As expected, Tesla has dialed up Model 3 production for March considerably, and according to the automaker’s Q1 sales report, future prospects are looking up. You can read the whole report by clicking here.
Tesla delivered a grand total of 8,180 Model 3 sedans for Q1 2018, with March sales at an impressive 3,820.
One less day in April, similar production numbers in comparison to March, and a brief shut down mean that last month’s Tesla Model 3 deliveries remain very consistent with the previous month.

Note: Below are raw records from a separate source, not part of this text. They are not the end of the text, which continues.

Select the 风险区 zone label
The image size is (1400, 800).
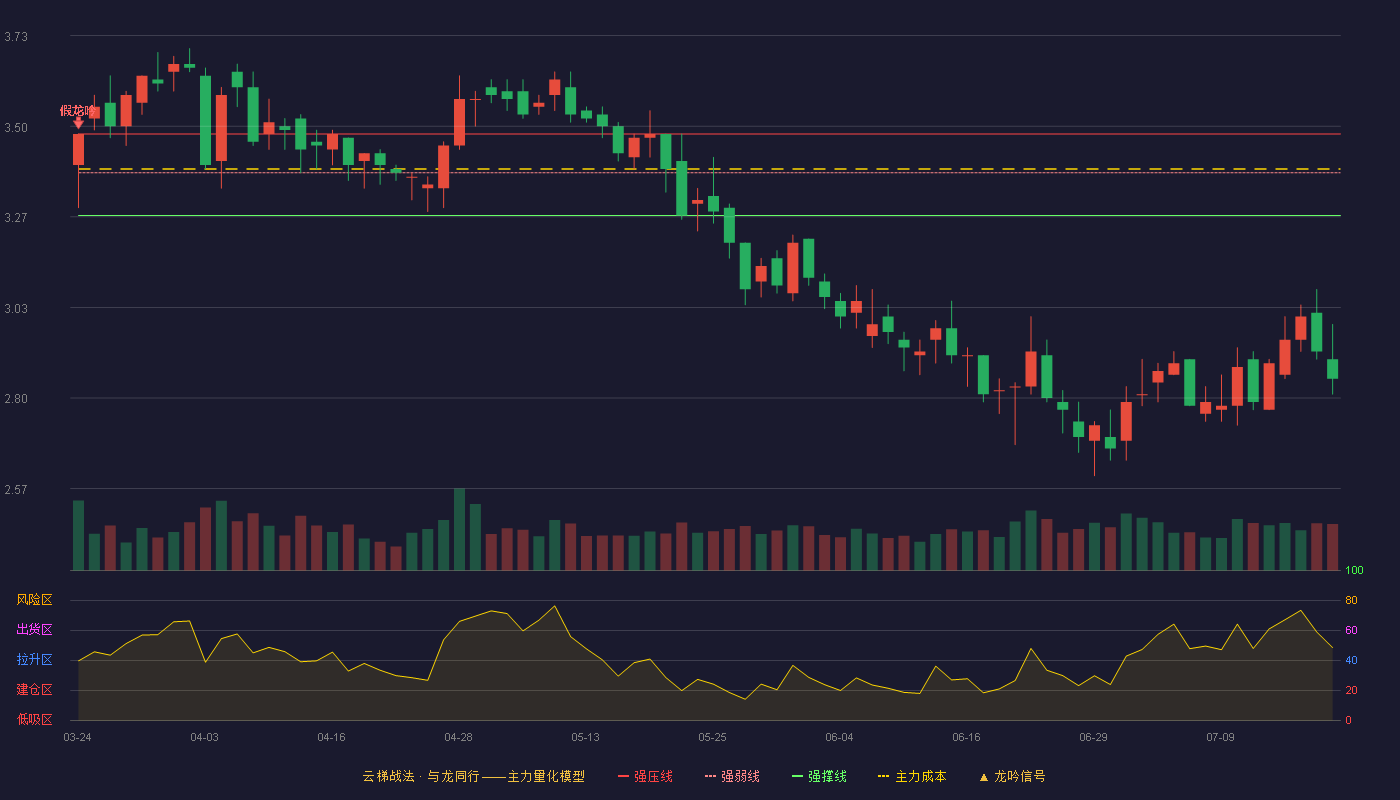[x=34, y=600]
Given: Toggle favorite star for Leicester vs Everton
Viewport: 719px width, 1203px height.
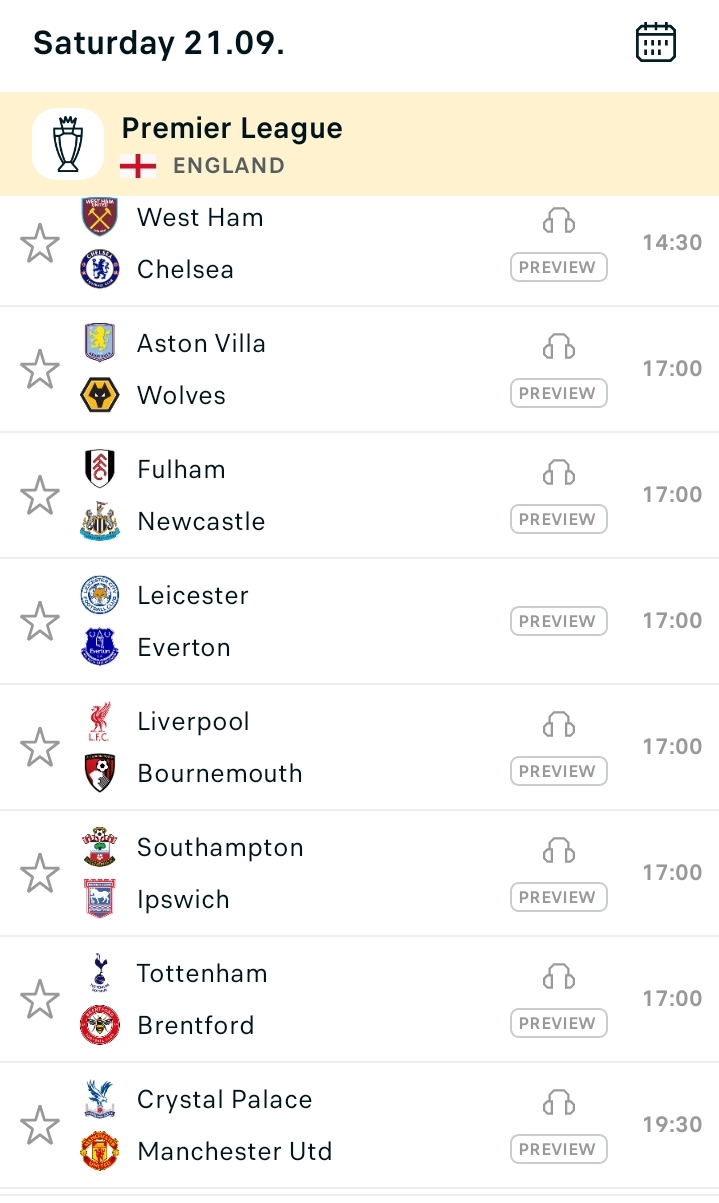Looking at the screenshot, I should point(40,621).
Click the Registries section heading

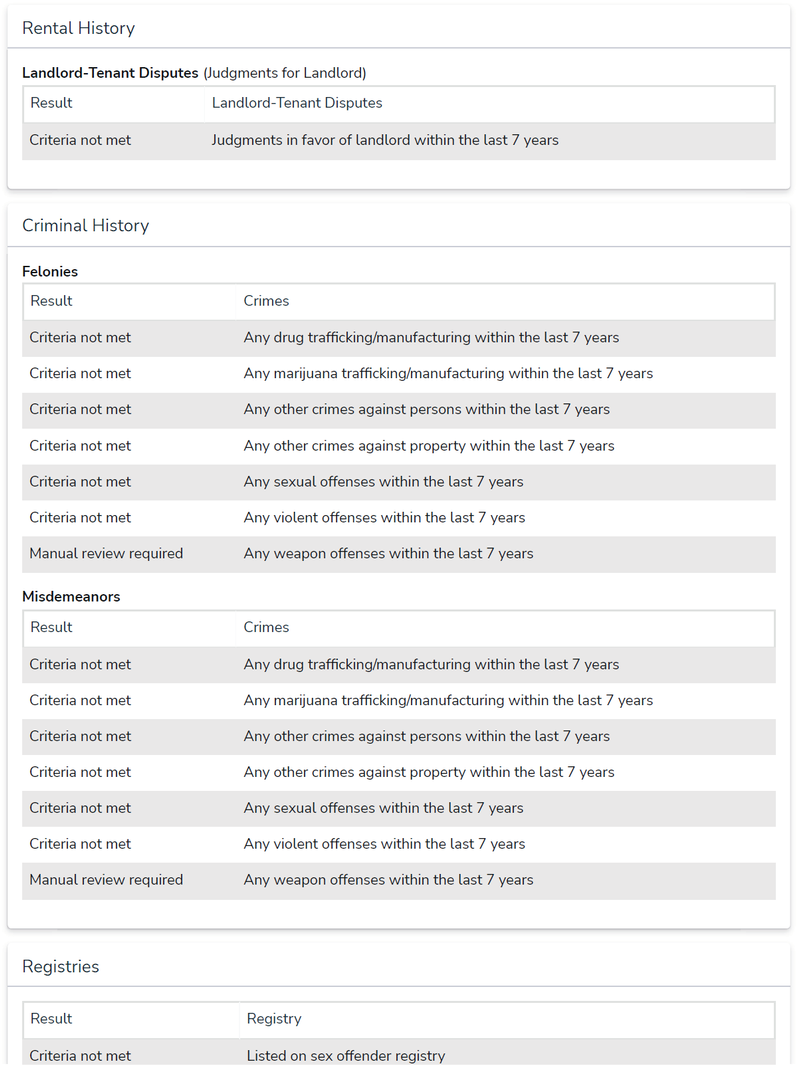(61, 966)
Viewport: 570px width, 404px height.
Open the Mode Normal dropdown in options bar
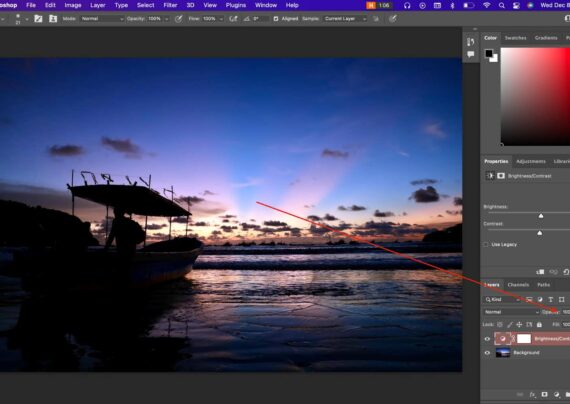[102, 19]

Now that fixes have been made in Fremont and the Gigafactory, we should look forward to a surge for may, followed by a leap in June to end Q2. Still, our Model 3 April delivery estimate of 3,875 is impressive considering the circumstances, and there’s no doubt the popular electric sedan will again dominate our sales chart.
Chrysler Pacifica Hybrid:
Editor’s note: FCA does not split out sales data for the plug-in Pacifica, so we try our best to estimate that number from month-to-month until hard/verifiable data is gleaned.
The much-anticipated plug-in extended range passenger van arrived in January of 2017, albeit in stealth, stuttered, and very limited in fashion.

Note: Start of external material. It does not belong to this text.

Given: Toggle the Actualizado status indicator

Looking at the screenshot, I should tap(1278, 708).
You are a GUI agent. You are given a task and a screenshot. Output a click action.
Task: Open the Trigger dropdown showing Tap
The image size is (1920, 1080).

Due to some odd quirks with production timing and plant scheduling, we had an on/off/on/off/quasi-on start for the Pacifica Hybrid as it relates to deliveries. Then there was QC holds, then launch delays.
Finally, the Pacifica Hybrid officially arrived on “Earth Day” April 22, 2017, and customers enjoyed a good three to four weeks of arriving inventory … until the wheels fell off (not literally).
By June 10, 2017, a nationwide recall was announced, and all 1,677 Pacificas sold in the U.S. and Canada had to head back to Chrysler to get a faulty diode replaced that could cause loss of power when in operation. We won’t get into all the details from there (check out our June sales report for more info).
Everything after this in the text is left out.